The last time I felt this awful during a workout I was doubled-over a bench two-thirds the way up the Griffith Park trail to the Griffith Observatory in Los Angeles. I told a French family I was fine by asking “Comment ca va?” with a chapped smile and a pale face, before bidding them “A tout a l’heure” and walking up to the observatory for water and death. It’s all the French I could muster from two years of not paying attention in class. I felt about that bad sucking down winter air yesterday.
Triathlon season started yesterday.
America is out of shape. If it was in elementary school, it’d be the fat kid who sits alone during lunch, wiping spitwads off the back of his neck. The only difference is that kid didn’t deserve those spitwads. America The Fat Kid does; it got fat on its own accord.
All I want to do is not get fat. Not just “not get fat,” but be in shape. Good shape. Fight Club shape.
At a moment’s notice I want to be able to run a 5k, swim a mile, take my shirt off and wink at whoever is around, broad jump eight feet, stretch and touch my toes, and bench press one-and-half times my own weight.
Being a commitment-phobe and someone who gets bored with routine quickly, I found triathlons are my best motivation to get shredded (blog lingo), because I can do something different every day.

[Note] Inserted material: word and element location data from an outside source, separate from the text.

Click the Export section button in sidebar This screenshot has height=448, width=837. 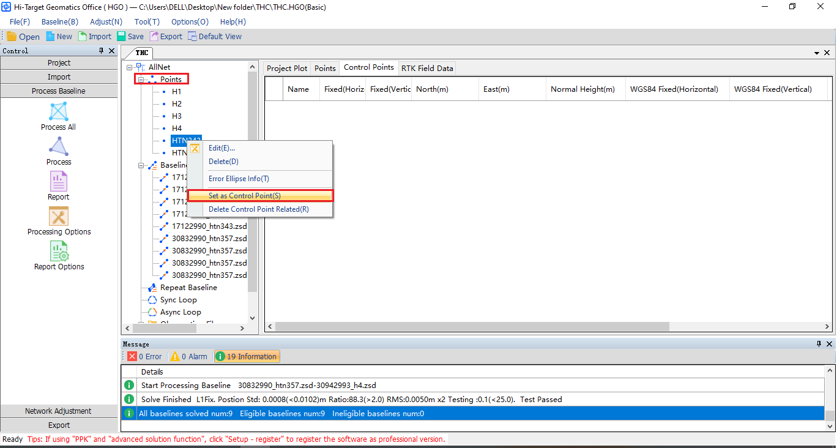[59, 425]
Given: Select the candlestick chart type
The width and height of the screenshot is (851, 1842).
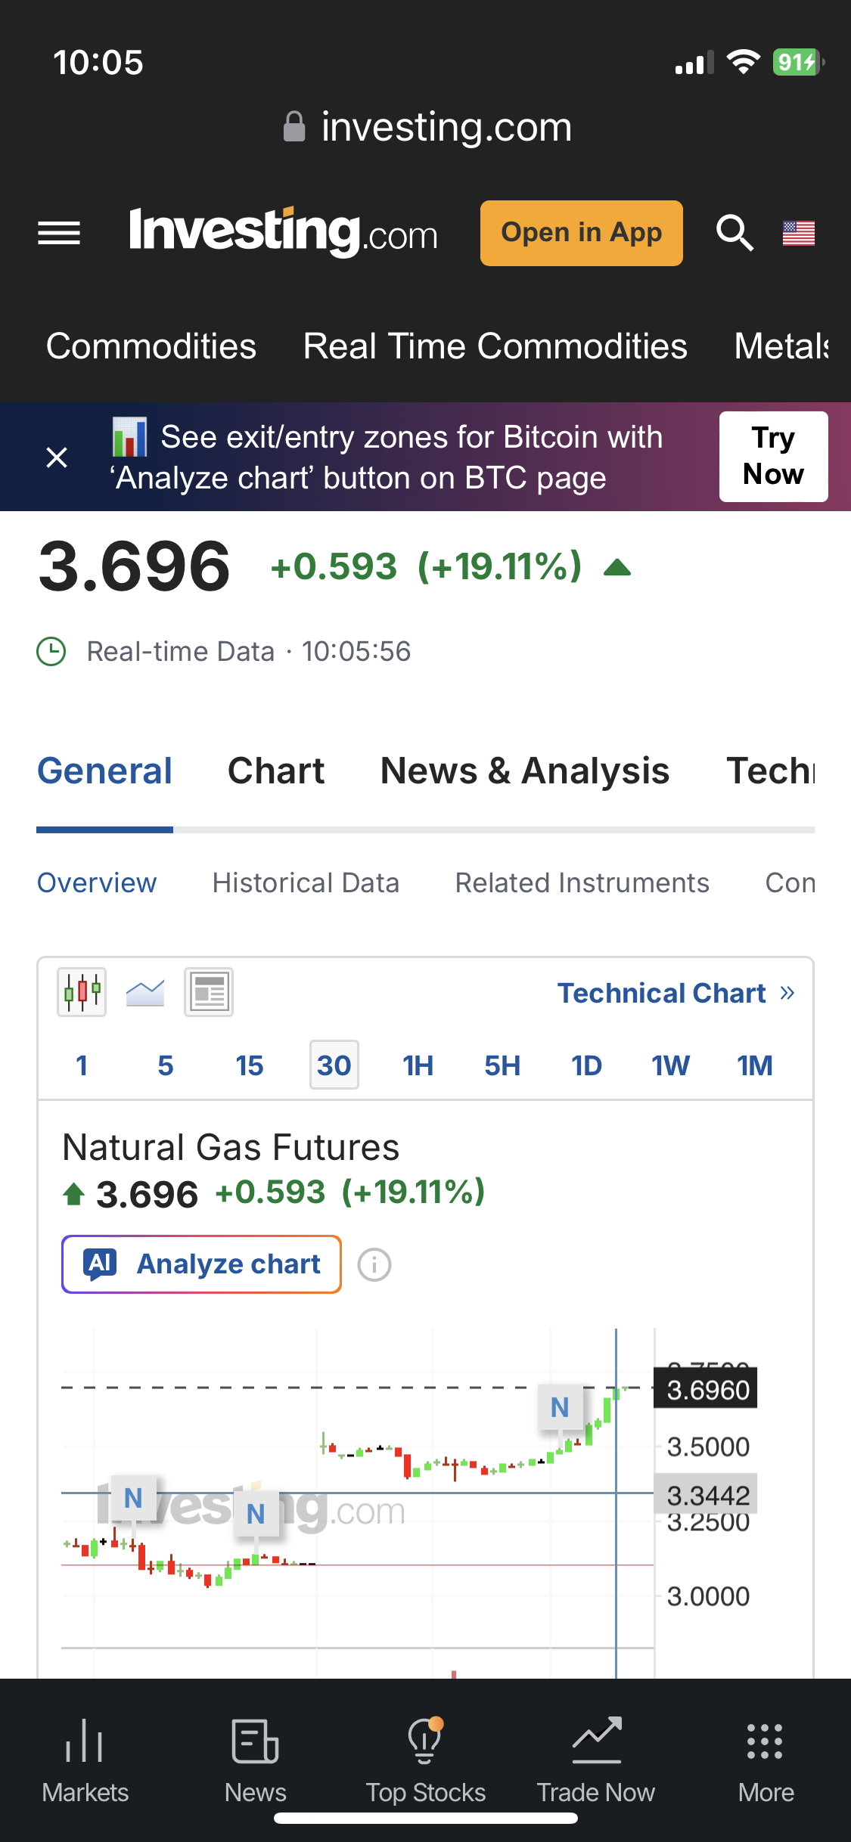Looking at the screenshot, I should pos(82,991).
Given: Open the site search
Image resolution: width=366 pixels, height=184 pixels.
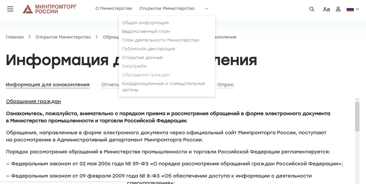Looking at the screenshot, I should click(312, 9).
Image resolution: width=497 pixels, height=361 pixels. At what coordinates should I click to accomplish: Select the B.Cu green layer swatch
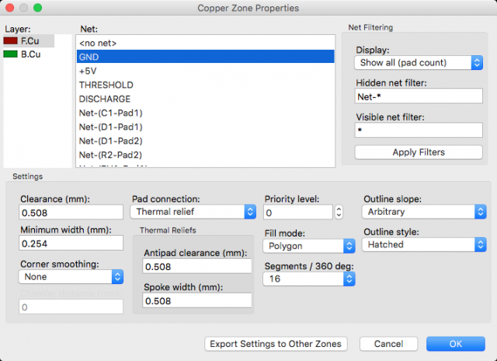(10, 54)
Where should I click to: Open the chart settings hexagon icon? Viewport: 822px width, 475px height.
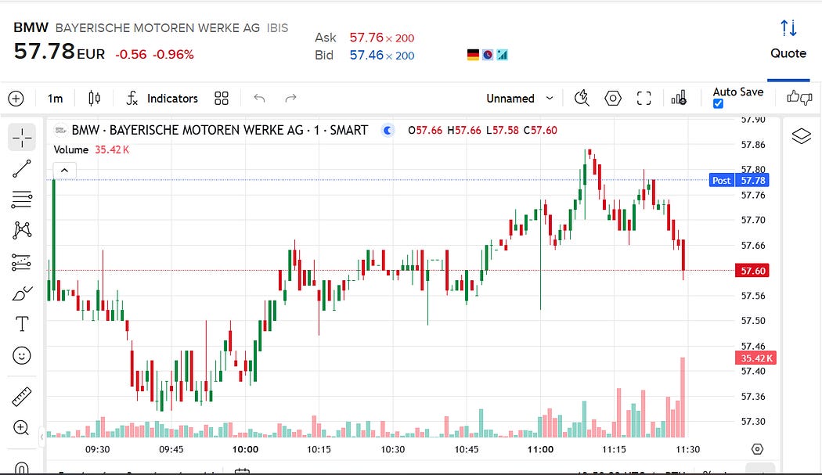pos(612,98)
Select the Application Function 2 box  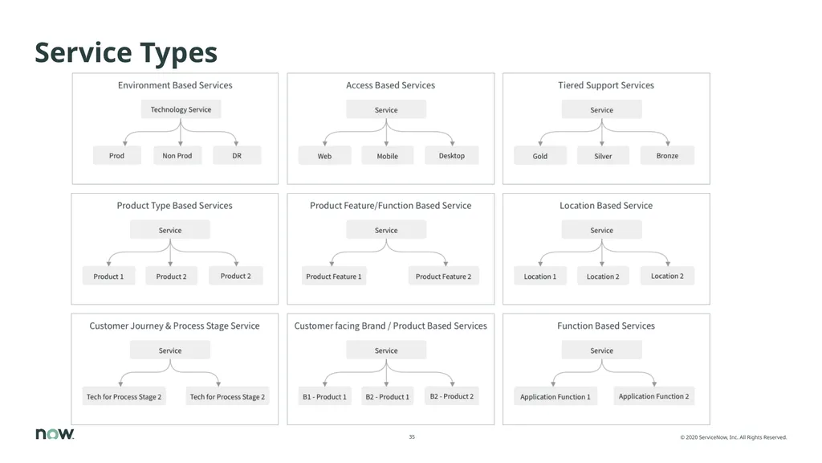653,395
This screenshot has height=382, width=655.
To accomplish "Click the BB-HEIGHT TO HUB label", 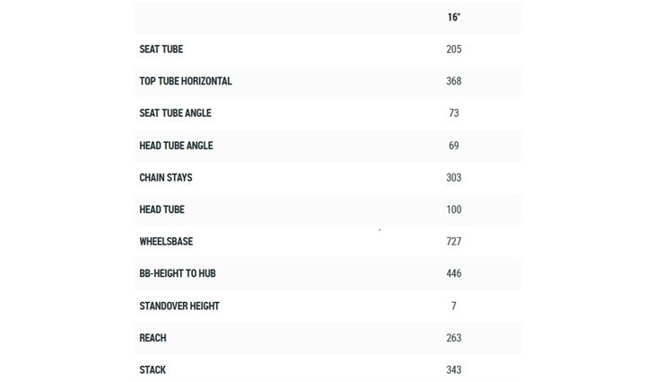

But I’ve given myself a cardio off-season, so I’m not breathing as well as I did this summer. A hand injury gave me a resistance workout off-season for a few weeks as well.
Thus, tri-season started yesterday.
You know the drill: time to get it together and fire back up. Lose the Holiday rust and sharpen the six-pack (if applicable). It’s time to lift, and run, and bike, and swim, and play basketball like I have a shirtless photo-shoot in a month. My first triathlon is in June, and if I want to improve on last year, it’s go-time.
Also thus, this blog begins today.
I’ve trained long enough using knowledge I’ve researched on my own that I think I can prescribe a lifestyle that could work for normal people to stay in moderate shape, at least. Also, it provides a big-brother-like eye on my workouts to make sure I’m not cutting my routine short.
I also have my triathlon buddies, who are my real buddies, too. Nick and Brad. Together we sign-up for triathlons, 5k’s, and soon-to-be marathons, adventure runs and warrior dashes. We guilt the shit out of each other to make sure we’re all putting in our time. It works and we wind up racing pretty well. We also feel pretty good.
The three of us play on a rec basketball team together, and we’ve played entire games without being subbed out. Then we swim a mile and do core exercises. That’s freedom. Freedom to do any physical activity without hindrance because you’re in shape and because you feel like it. Freedom, because we can go places on foot most people go in cars.
I’m sure I’ll talk about what workouts I do, what I’m eating, why I skipped a workout when I shouldn’t have, how a race went, how I tried to out run a bicycle to showcase my beastmode. But again, I hate routine, so I’ll tell you about what’s pertinent and whatever else pops up. People (usually in trucks) like to tell runners they’re a “queer” or “gay” or “really gay,” so without a doubt I’ll have an awkward run-in to share in no time.
First up for me today: exchanging my horrible, cheap thermals I thought would be perfect for outdoor-running for actual outdoor-running clothes. Running on a treadmill works for a day, running outside works all the time. And if I plan on running at all this winter, I’m going to need arctic gear.